Supplied records below:

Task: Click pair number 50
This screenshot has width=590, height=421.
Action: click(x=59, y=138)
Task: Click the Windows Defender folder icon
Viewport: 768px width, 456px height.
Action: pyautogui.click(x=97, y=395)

End of Supplied records.

Problem description
The lines sought are those in the data above that include the string "Task"; copy each one.

Written answer
Task: Click pair number 50
Task: Click the Windows Defender folder icon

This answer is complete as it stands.